• **WHAT IS EXPECTED**
Write every record out again exactly as shown below.

'''

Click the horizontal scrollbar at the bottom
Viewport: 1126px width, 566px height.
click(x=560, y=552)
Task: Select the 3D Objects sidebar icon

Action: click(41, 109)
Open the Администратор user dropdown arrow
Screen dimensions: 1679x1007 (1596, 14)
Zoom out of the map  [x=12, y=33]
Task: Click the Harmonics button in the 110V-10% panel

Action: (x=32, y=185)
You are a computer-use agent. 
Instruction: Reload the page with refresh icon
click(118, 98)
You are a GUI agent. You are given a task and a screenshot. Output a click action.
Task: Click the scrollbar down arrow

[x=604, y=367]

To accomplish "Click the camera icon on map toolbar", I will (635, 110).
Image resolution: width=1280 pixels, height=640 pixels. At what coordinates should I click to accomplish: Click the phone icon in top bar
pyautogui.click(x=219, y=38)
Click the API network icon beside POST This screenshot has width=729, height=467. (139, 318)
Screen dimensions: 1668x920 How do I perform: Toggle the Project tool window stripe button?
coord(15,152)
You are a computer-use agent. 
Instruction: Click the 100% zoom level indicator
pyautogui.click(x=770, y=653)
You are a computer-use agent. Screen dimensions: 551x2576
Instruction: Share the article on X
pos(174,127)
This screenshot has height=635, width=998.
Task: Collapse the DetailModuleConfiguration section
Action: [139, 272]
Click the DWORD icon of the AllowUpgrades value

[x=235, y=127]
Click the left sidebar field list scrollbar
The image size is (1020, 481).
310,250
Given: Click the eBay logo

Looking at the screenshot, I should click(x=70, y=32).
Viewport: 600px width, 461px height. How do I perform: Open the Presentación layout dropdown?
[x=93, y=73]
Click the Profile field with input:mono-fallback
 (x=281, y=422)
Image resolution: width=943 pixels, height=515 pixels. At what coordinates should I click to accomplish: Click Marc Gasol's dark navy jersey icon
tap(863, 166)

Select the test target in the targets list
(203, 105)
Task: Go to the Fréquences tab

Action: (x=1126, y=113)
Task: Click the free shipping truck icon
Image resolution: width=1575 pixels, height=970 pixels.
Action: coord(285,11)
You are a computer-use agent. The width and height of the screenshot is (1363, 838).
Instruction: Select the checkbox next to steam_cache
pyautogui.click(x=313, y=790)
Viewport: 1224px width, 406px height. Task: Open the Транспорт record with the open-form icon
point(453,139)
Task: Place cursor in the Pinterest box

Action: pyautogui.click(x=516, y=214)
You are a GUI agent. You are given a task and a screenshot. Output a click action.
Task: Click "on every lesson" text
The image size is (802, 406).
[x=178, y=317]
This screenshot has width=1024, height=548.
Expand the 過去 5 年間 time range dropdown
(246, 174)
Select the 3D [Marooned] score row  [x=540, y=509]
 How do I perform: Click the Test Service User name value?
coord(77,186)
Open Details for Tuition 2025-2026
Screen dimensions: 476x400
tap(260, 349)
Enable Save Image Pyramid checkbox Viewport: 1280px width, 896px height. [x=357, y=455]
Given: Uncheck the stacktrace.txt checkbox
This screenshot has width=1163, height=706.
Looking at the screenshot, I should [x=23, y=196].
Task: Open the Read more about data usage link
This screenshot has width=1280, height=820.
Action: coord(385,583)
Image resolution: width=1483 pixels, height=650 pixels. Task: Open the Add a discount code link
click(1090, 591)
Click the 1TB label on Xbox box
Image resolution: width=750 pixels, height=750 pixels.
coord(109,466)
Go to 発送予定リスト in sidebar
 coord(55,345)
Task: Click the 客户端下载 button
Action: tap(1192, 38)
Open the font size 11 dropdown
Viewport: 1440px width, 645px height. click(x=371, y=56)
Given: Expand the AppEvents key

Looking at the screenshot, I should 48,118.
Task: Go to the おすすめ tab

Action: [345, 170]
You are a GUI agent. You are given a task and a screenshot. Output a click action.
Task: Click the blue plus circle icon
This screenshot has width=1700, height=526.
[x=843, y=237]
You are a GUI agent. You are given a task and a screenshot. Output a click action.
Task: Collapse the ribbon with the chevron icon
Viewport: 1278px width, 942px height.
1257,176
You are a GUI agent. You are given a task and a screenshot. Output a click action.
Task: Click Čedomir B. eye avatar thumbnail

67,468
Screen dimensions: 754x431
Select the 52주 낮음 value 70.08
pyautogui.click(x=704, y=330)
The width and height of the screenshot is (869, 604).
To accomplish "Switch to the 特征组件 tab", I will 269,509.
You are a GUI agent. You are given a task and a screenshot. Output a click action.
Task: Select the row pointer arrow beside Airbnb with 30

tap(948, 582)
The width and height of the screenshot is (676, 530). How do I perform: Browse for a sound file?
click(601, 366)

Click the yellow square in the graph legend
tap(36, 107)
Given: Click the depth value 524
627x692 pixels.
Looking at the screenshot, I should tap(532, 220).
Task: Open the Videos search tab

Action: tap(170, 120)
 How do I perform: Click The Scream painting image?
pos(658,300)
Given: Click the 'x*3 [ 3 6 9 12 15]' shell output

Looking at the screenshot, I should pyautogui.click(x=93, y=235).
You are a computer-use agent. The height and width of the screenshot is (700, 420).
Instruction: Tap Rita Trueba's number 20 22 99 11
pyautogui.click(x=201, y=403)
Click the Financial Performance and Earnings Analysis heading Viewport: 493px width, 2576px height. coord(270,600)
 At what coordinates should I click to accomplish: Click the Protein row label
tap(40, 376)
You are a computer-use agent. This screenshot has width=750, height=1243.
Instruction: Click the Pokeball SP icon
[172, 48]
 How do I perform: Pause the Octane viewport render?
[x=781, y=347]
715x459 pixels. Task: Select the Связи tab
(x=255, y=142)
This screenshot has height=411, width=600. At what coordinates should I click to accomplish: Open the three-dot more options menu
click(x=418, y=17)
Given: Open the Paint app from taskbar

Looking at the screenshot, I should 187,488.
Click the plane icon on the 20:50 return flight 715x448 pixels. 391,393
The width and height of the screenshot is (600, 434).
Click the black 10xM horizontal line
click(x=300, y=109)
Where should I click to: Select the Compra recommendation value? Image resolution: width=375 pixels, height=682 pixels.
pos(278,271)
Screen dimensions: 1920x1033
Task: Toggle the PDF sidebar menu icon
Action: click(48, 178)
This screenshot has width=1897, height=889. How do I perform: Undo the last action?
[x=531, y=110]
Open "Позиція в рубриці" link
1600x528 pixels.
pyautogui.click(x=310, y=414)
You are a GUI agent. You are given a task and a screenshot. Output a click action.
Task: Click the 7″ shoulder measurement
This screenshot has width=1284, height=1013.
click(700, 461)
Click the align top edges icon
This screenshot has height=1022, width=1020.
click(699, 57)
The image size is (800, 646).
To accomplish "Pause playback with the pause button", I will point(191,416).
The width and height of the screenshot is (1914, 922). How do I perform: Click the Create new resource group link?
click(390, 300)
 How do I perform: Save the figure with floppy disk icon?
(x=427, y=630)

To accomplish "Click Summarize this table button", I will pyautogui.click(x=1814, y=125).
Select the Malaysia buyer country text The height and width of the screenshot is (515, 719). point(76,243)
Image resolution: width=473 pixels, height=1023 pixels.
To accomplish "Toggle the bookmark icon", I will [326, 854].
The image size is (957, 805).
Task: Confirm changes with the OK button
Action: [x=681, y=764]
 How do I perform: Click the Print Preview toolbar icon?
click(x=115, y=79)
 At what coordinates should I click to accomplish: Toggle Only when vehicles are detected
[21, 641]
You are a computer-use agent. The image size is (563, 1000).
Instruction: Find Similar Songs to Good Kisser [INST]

'''

• **EXPECTED ANSWER**
Click the horizontal scrollbar at the bottom
Viewport: 1126px width, 566px height.
click(x=560, y=552)
Task: Select the 3D Objects sidebar icon

Action: click(41, 109)
Open the Администратор user dropdown arrow
Screen dimensions: 1679x1007 (1596, 14)
Zoom out of the map  [x=12, y=33]
Task: Click the Harmonics button in the 110V-10% panel

Action: (x=32, y=185)
You are a computer-use agent. 
Instruction: Reload the page with refresh icon
click(118, 98)
You are a GUI agent. You are given a task and a screenshot. Output a click action.
Task: Click the scrollbar down arrow

[x=604, y=367]

To accomplish "Click the camera icon on map toolbar", I will (635, 110).
Image resolution: width=1280 pixels, height=640 pixels. At what coordinates should I click to accomplish: Click the phone icon in top bar
pyautogui.click(x=219, y=38)
Click the API network icon beside POST This screenshot has width=729, height=467. (139, 318)
Screen dimensions: 1668x920 How do I perform: Toggle the Project tool window stripe button?
coord(15,152)
You are a computer-use agent. 
Instruction: Click the 100% zoom level indicator
pyautogui.click(x=770, y=653)
You are a computer-use agent. Screen dimensions: 551x2576
Instruction: Share the article on X
pos(174,127)
This screenshot has height=635, width=998.
Task: Collapse the DetailModuleConfiguration section
Action: [139, 272]
Click the DWORD icon of the AllowUpgrades value

[x=235, y=127]
Click the left sidebar field list scrollbar
The image size is (1020, 481).
310,250
Given: Click the eBay logo

Looking at the screenshot, I should click(x=70, y=32).
Viewport: 600px width, 461px height. How do I perform: Open the Presentación layout dropdown?
[x=93, y=73]
Click the Profile field with input:mono-fallback
 (x=281, y=422)
Image resolution: width=943 pixels, height=515 pixels. At what coordinates should I click to accomplish: Click Marc Gasol's dark navy jersey icon
tap(863, 166)

Select the test target in the targets list
(203, 105)
Task: Go to the Fréquences tab

Action: (x=1126, y=113)
Task: Click the free shipping truck icon
Image resolution: width=1575 pixels, height=970 pixels.
Action: coord(285,11)
You are a computer-use agent. The width and height of the screenshot is (1363, 838).
Instruction: Select the checkbox next to steam_cache
pyautogui.click(x=313, y=790)
Viewport: 1224px width, 406px height. Task: Open the Транспорт record with the open-form icon
point(453,139)
Task: Place cursor in the Pinterest box

Action: pyautogui.click(x=516, y=214)
You are a GUI agent. You are given a task and a screenshot. Output a click action.
Task: Click "on every lesson" text
The image size is (802, 406).
[x=178, y=317]
This screenshot has width=1024, height=548.
Expand the 過去 5 年間 time range dropdown
(246, 174)
Select the 3D [Marooned] score row  [x=540, y=509]
 How do I perform: Click the Test Service User name value?
coord(77,186)
Open Details for Tuition 2025-2026
Screen dimensions: 476x400
tap(260, 349)
Enable Save Image Pyramid checkbox Viewport: 1280px width, 896px height. [x=357, y=455]
Given: Uncheck the stacktrace.txt checkbox
This screenshot has width=1163, height=706.
Looking at the screenshot, I should [x=23, y=196].
Task: Open the Read more about data usage link
This screenshot has width=1280, height=820.
Action: coord(385,583)
Image resolution: width=1483 pixels, height=650 pixels. Task: Open the Add a discount code link
click(1090, 591)
Click the 1TB label on Xbox box
Image resolution: width=750 pixels, height=750 pixels.
coord(109,466)
Go to 発送予定リスト in sidebar
 coord(55,345)
Task: Click the 客户端下载 button
Action: tap(1192, 38)
Open the font size 11 dropdown
Viewport: 1440px width, 645px height. click(x=371, y=56)
Given: Expand the AppEvents key

Looking at the screenshot, I should 48,118.
Task: Go to the おすすめ tab

Action: [345, 170]
You are a GUI agent. You are given a task and a screenshot. Output a click action.
Task: Click the blue plus circle icon
This screenshot has width=1700, height=526.
[x=843, y=237]
You are a GUI agent. You are given a task and a screenshot. Output a click action.
Task: Collapse the ribbon with the chevron icon
Viewport: 1278px width, 942px height.
1257,176
You are a GUI agent. You are given a task and a screenshot. Output a click action.
Task: Click Čedomir B. eye avatar thumbnail

67,468
Screen dimensions: 754x431
Select the 52주 낮음 value 70.08
pyautogui.click(x=704, y=330)
The width and height of the screenshot is (869, 604).
To accomplish "Switch to the 特征组件 tab", I will 269,509.
You are a GUI agent. You are given a task and a screenshot. Output a click action.
Task: Select the row pointer arrow beside Airbnb with 30

tap(948, 582)
The width and height of the screenshot is (676, 530). How do I perform: Browse for a sound file?
click(601, 366)

Click the yellow square in the graph legend
tap(36, 107)
Given: Click the depth value 524
627x692 pixels.
Looking at the screenshot, I should tap(532, 220).
Task: Open the Videos search tab

Action: tap(170, 120)
 How do I perform: Click The Scream painting image?
pos(658,300)
Given: Click the 'x*3 [ 3 6 9 12 15]' shell output

Looking at the screenshot, I should pyautogui.click(x=93, y=235).
You are a computer-use agent. The height and width of the screenshot is (700, 420).
Instruction: Tap Rita Trueba's number 20 22 99 11
pyautogui.click(x=201, y=403)
Click the Financial Performance and Earnings Analysis heading Viewport: 493px width, 2576px height. coord(270,600)
 At what coordinates should I click to accomplish: Click the Protein row label
tap(40, 376)
You are a computer-use agent. This screenshot has width=750, height=1243.
Instruction: Click the Pokeball SP icon
[172, 48]
 How do I perform: Pause the Octane viewport render?
[x=781, y=347]
715x459 pixels. Task: Select the Связи tab
(x=255, y=142)
This screenshot has height=411, width=600. At what coordinates should I click to accomplish: Open the three-dot more options menu
click(x=418, y=17)
Given: Open the Paint app from taskbar

Looking at the screenshot, I should 187,488.
Click the plane icon on the 20:50 return flight 715x448 pixels. 391,393
The width and height of the screenshot is (600, 434).
Click the black 10xM horizontal line
click(x=300, y=109)
Where should I click to: Select the Compra recommendation value? Image resolution: width=375 pixels, height=682 pixels.
pos(278,271)
Screen dimensions: 1920x1033
Task: Toggle the PDF sidebar menu icon
Action: click(48, 178)
This screenshot has width=1897, height=889. How do I perform: Undo the last action?
[x=531, y=110]
Open "Позиція в рубриці" link
1600x528 pixels.
pyautogui.click(x=310, y=414)
You are a GUI agent. You are given a task and a screenshot. Output a click action.
Task: Click the 7″ shoulder measurement
This screenshot has width=1284, height=1013.
click(700, 461)
Click the align top edges icon
This screenshot has height=1022, width=1020.
click(699, 57)
The image size is (800, 646).
To accomplish "Pause playback with the pause button", I will point(191,416).
The width and height of the screenshot is (1914, 922). How do I perform: Click the Create new resource group link?
click(390, 300)
 How do I perform: Save the figure with floppy disk icon?
(x=427, y=630)

To accomplish "Click Summarize this table button", I will pyautogui.click(x=1814, y=125).
Select the Malaysia buyer country text The height and width of the screenshot is (515, 719). point(76,243)
Image resolution: width=473 pixels, height=1023 pixels.
To accomplish "Toggle the bookmark icon", I will [326, 854].
The image size is (957, 805).
Task: Confirm changes with the OK button
Action: [x=681, y=764]
 How do I perform: Click the Print Preview toolbar icon?
click(x=115, y=79)
 At what coordinates should I click to accomplish: Toggle Only when vehicles are detected
[21, 641]
You are a computer-use agent. The image size is (563, 1000).
Instruction: Find Similar Songs to Good Kisser [INST]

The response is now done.